From a8f3010040ce5b8dc14033d2ec151498fe2fbd97 Mon Sep 17 00:00:00 2001
From: RMI78 <romain.escrime@gmail.com>
Date: Fri, 16 Jun 2023 12:45:26 +0000
Subject: [PATCH] Fix empty and multiple values headers

---
 tests/attack/test_mod_wapp.py       | 83 ++++++++++++++++++++++++++++-
 wapitiCore/wappalyzer/wappalyzer.py | 45 +++++++++++-----
 2 files changed, 113 insertions(+), 15 deletions(-)
diff --git a/tests/attack/test_mod_wapp.py b/tests/attack/test_mod_wapp.py
index 8dfcc0eb4..31c88a48c 100644
--- a/tests/attack/test_mod_wapp.py
+++ b/tests/attack/test_mod_wapp.py
@@ -141,6 +141,7 @@ async def test_html_detection():
             '["Development"], "groups": ["Web development"]}'
         )
 
+
 @pytest.mark.asyncio
 @respx.mock
 async def test_dom_detection():
@@ -193,7 +194,6 @@ async def test_dom_detection():
             assert arg[1]["info"] in expected_result
 
 
-
 @pytest.mark.asyncio
 @respx.mock
 async def test_script_detection():
@@ -307,6 +307,87 @@ async def test_headers_detection():
         )
 
 
+@pytest.mark.asyncio
+@respx.mock
+async def test_headers_multiple_values_detection():
+    # Test if application is detected using its headers regex with multiple values
+    respx.get("http://perdu.com/").mock(
+        return_value=httpx.Response(
+            200,
+            text="<html><head><title>Vous Etes Perdu ?</title></head><body><h1>Perdu sur l'Internet ?</h1> \
+                    <h2>Pas de panique, on va vous aider</h2> \
+                    <strong><pre>    * <----- vous &ecirc;tes ici</pre></strong> \
+                    </body></html>",
+            headers={"Server": "Cherokee/1.3.4",
+                     "Server": "cloudflare"}
+        )
+    )
+
+    persister = AsyncMock()
+    home_dir = os.getenv("HOME") or os.getenv("USERPROFILE") or "/home"

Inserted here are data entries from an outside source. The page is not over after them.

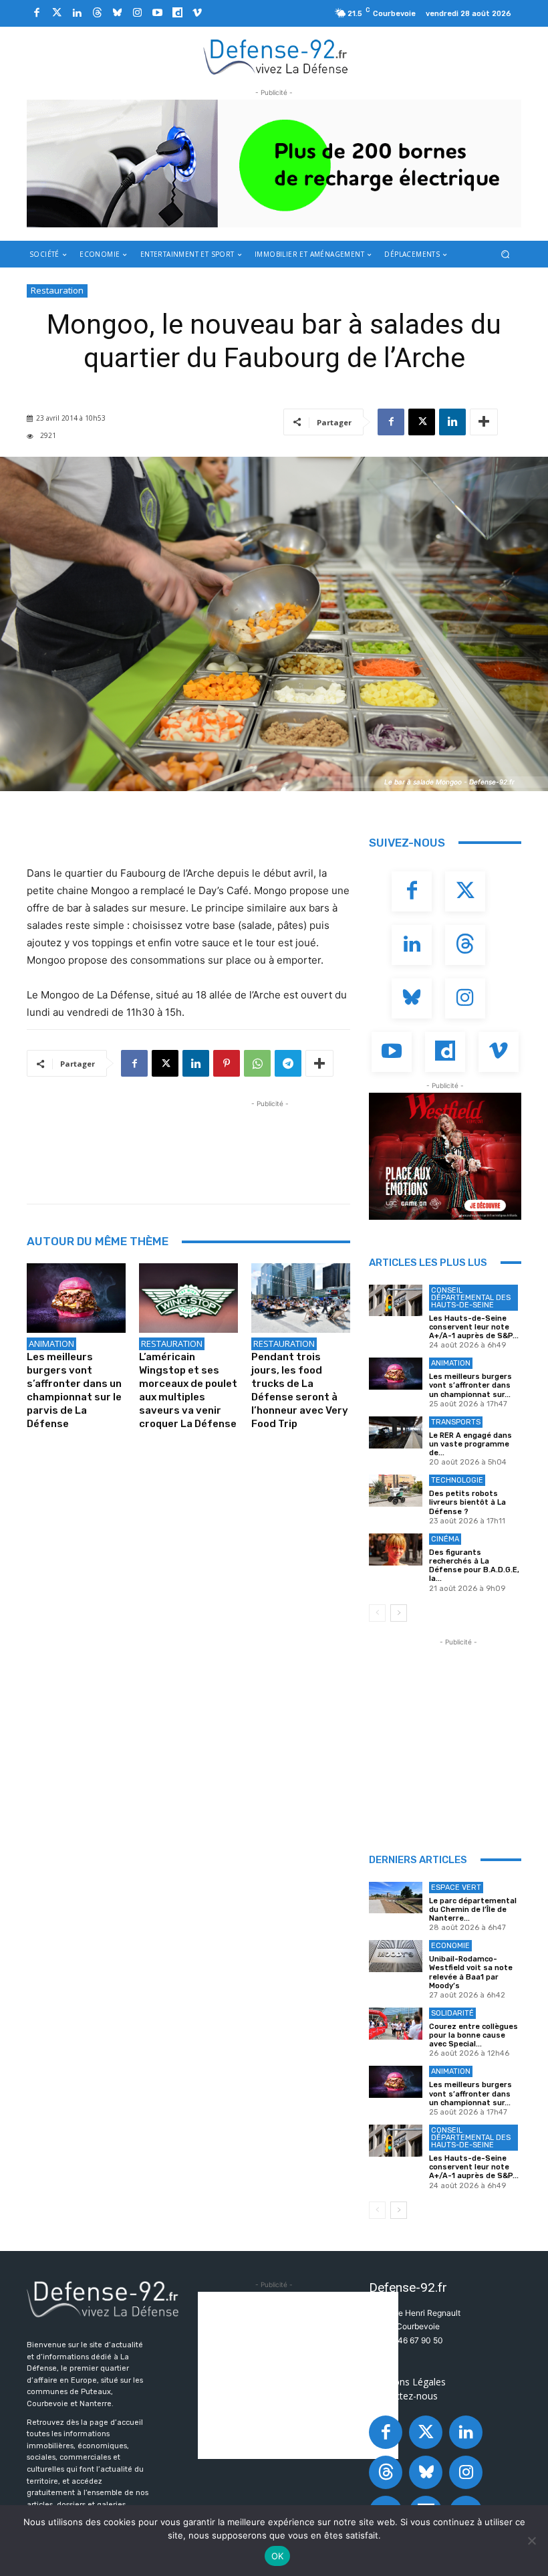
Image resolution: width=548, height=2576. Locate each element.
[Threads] (97, 13)
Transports (456, 1422)
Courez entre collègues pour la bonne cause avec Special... (473, 2035)
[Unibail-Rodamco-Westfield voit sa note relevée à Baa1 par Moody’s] (395, 1956)
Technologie (457, 1480)
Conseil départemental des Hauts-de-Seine (471, 1297)
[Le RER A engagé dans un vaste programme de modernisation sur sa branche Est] (395, 1432)
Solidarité (452, 2013)
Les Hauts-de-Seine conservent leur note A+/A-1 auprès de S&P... (474, 1327)
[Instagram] (137, 13)
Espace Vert (456, 1887)
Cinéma (445, 1539)
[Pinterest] (226, 1063)
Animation (51, 1343)
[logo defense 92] (275, 56)
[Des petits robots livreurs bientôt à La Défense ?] (395, 1491)
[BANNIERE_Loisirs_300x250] (445, 1156)
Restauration (57, 290)
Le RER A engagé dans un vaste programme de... (470, 1444)
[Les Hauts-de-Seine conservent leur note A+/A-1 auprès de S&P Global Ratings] (395, 1301)
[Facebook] (37, 13)
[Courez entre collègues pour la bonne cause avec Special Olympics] (395, 2024)
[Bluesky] (117, 13)
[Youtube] (157, 13)
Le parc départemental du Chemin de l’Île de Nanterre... (473, 1910)
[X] (421, 422)
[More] (484, 422)
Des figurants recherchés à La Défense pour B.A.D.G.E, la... (474, 1566)
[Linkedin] (77, 13)
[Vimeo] (197, 13)
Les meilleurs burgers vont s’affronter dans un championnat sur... (470, 1385)
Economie (450, 1945)
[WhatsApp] (257, 1063)
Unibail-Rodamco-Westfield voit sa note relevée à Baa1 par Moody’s (471, 1972)
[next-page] (398, 1613)
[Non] (531, 2540)
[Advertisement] (270, 1141)
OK (277, 2556)
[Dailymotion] (177, 13)
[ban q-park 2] (274, 163)
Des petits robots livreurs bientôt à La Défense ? (467, 1502)
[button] (506, 254)
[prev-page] (377, 1613)
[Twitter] (57, 13)
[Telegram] (288, 1063)
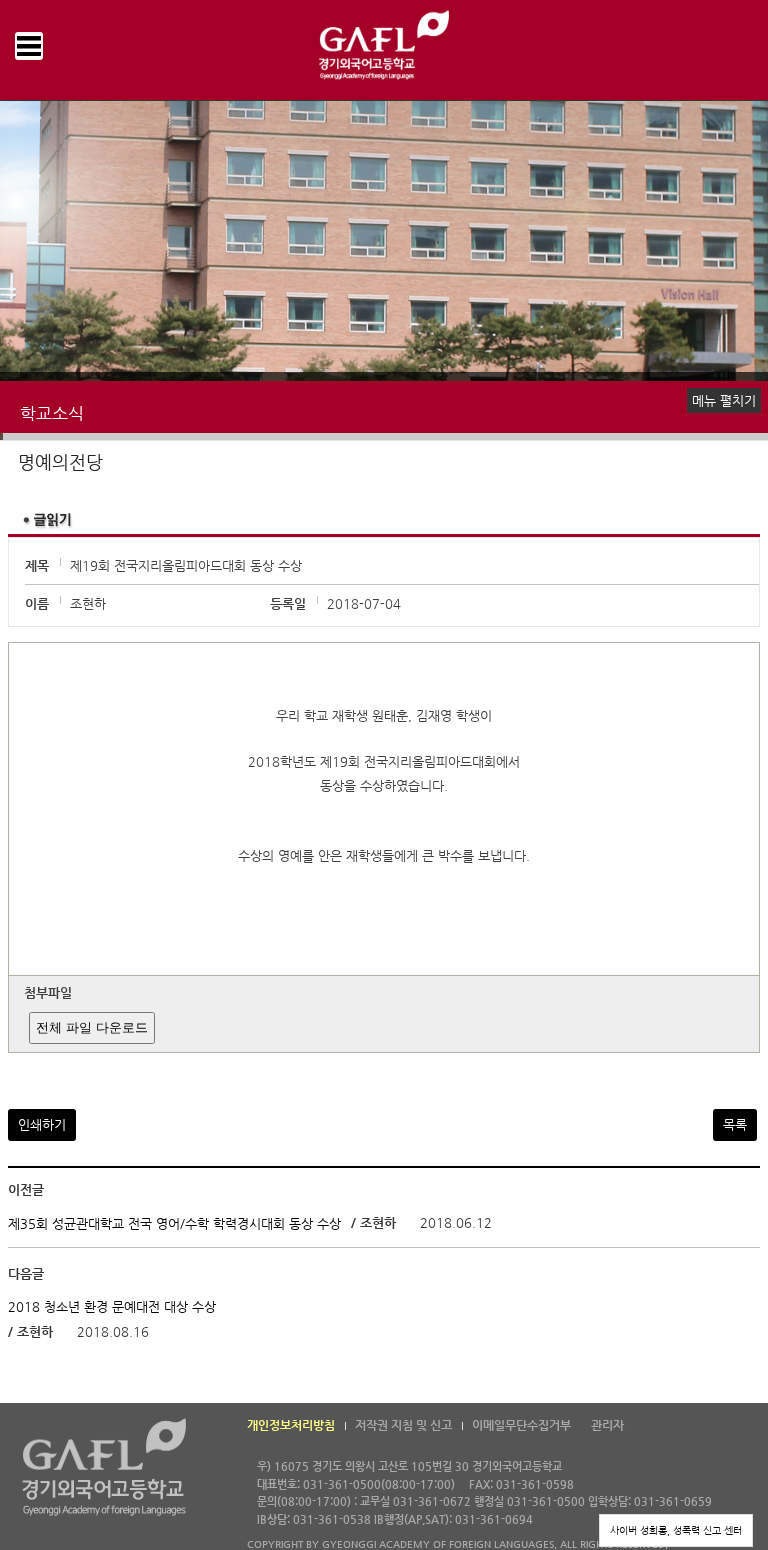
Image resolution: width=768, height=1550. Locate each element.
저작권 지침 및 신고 (403, 1425)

+    base_dir = os.path.join(home_dir, ".wapiti")
+    persister.CONFIG_DIR = os.path.join(base_dir, "config")
+
+    request = Request("http://perdu.com/")
+    request.path_id = 1
+
+    crawler_configuration = CrawlerConfiguration(Request("http://perdu.com/"))

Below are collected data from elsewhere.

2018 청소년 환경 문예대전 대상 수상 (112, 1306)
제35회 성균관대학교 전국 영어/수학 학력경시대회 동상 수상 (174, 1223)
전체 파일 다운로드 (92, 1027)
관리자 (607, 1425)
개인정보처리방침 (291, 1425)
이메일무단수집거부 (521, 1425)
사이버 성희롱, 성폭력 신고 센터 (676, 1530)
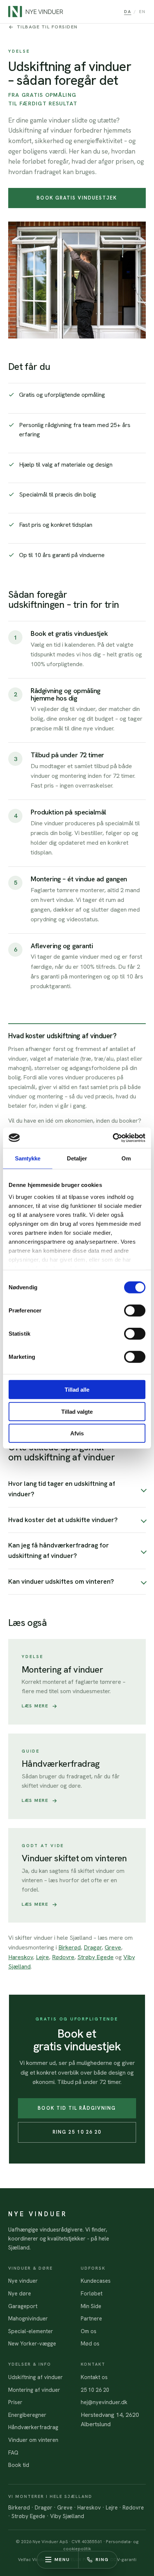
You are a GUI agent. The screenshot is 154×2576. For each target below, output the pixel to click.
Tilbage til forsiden (47, 27)
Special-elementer (30, 2331)
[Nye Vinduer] (36, 11)
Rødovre (63, 1957)
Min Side (91, 2306)
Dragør (93, 1947)
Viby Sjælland (67, 2516)
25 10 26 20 (95, 2389)
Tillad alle (77, 1389)
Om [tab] (126, 1158)
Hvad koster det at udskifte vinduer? (63, 1520)
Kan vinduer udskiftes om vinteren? (61, 1581)
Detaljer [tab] (77, 1158)
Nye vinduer (23, 2280)
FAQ (13, 2452)
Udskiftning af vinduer (35, 2377)
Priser (15, 2402)
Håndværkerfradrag (33, 2427)
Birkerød (69, 1947)
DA (127, 11)
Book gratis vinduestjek (77, 198)
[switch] (134, 1311)
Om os (88, 2331)
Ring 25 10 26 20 (77, 2132)
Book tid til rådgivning (77, 2108)
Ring (102, 2560)
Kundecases (96, 2280)
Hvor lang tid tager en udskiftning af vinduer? (61, 1488)
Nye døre (19, 2293)
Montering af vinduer (34, 2389)
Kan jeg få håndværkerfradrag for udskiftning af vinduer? (58, 1550)
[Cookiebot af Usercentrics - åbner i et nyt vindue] (112, 1137)
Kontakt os (94, 2377)
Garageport (22, 2306)
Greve (113, 1947)
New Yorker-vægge (32, 2343)
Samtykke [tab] (28, 1158)
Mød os (90, 2343)
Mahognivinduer (28, 2318)
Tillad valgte (77, 1411)
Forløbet (91, 2293)
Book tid (18, 2464)
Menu (62, 2560)
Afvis (77, 1433)
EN (142, 11)
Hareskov (20, 1957)
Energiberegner (27, 2414)
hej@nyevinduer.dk (104, 2402)
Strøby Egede (95, 1957)
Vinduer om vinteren (33, 2439)
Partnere (91, 2318)
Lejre (42, 1957)
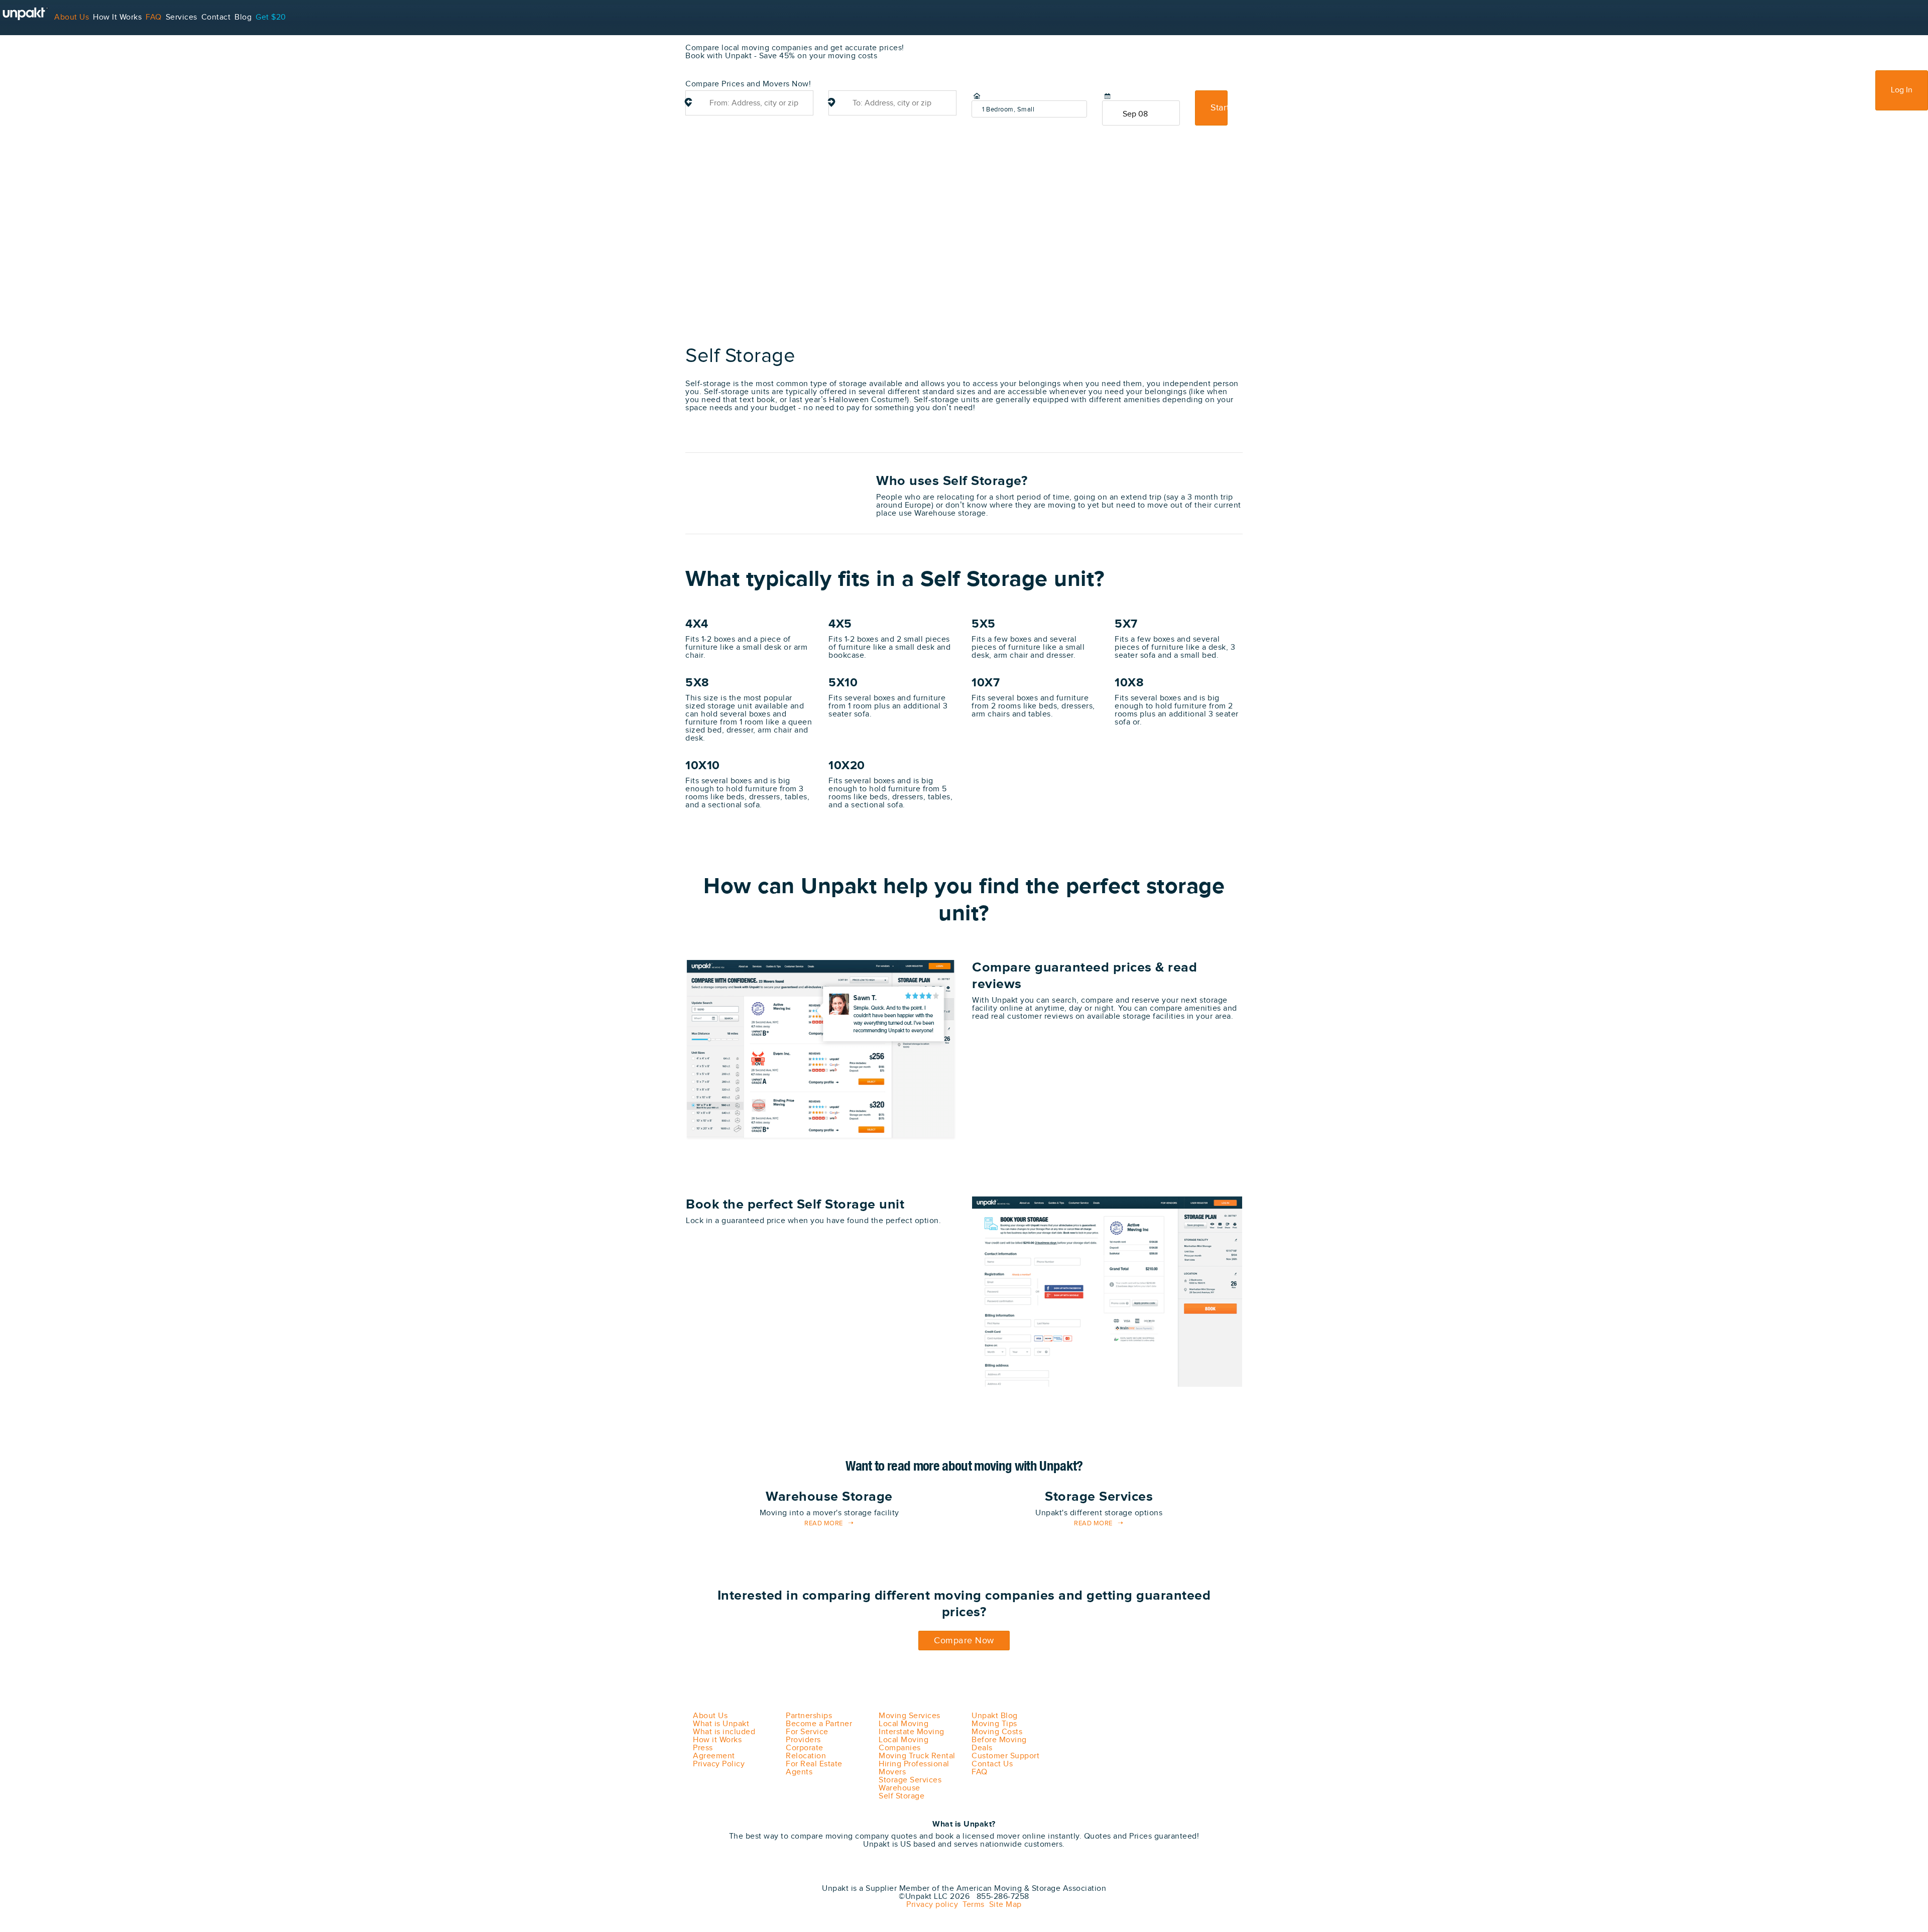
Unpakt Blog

+    async with AsyncCrawler.with_configuration(crawler_configuration) as crawler:
+        options = {"timeout": 10, "level": 2}
+
+        module = ModuleWapp(crawler, persister, options, Event(), crawler_configuration)
+
+        await module.attack(request)
+
+        expected_output = [
+            '{"name": "Cherokee", "versions": ["1.3.4"], "categories": ["Web servers"], "groups": ["Servers"]}',
+            '{"name": "Cloudflare", "versions": [], "categories": ["CDN"], "groups": ["Servers"]}'
+
+        ]
+
+        assert persister.add_payload.call_count
+        for arg in persister.add_payload.call_args_list:
+            assert arg[1]['info'] in expected_output
+
+
+@pytest.mark.asyncio
+@respx.mock
+async def test_headers_empty_values_detection():
+    # Test if application is detected using its headers regex with multiple values
+    respx.get("http://perdu.com/").mock(
+        return_value=httpx.Response(
+            200,
+            text="<html><head><title>Vous Etes Perdu ?</title></head><body><h1>Perdu sur l'Internet ?</h1> \
+                    <h2>Pas de panique, on va vous aider</h2> \
+                    <strong><pre>    * <----- vous &ecirc;tes ici</pre></strong> \
+                    </body></html>",
+            headers={"X-CF1": "",
+                     "X-CF2": ""}
+        )
+    )
+
+    persister = AsyncMock()
+    home_dir = os.getenv("HOME") or os.getenv("USERPROFILE") or "/home"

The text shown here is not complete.